**Given data:**

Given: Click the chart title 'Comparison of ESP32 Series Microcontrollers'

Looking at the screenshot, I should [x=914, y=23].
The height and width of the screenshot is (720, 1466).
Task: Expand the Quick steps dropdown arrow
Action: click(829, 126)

**Task to carry out:**
Swap "chart title" for "chart heading" throughout the data above and write it out again with nothing else altered.

**Complete answer:**
Given: Click the chart heading 'Comparison of ESP32 Series Microcontrollers'

Looking at the screenshot, I should [x=914, y=23].
The height and width of the screenshot is (720, 1466).
Task: Expand the Quick steps dropdown arrow
Action: click(829, 126)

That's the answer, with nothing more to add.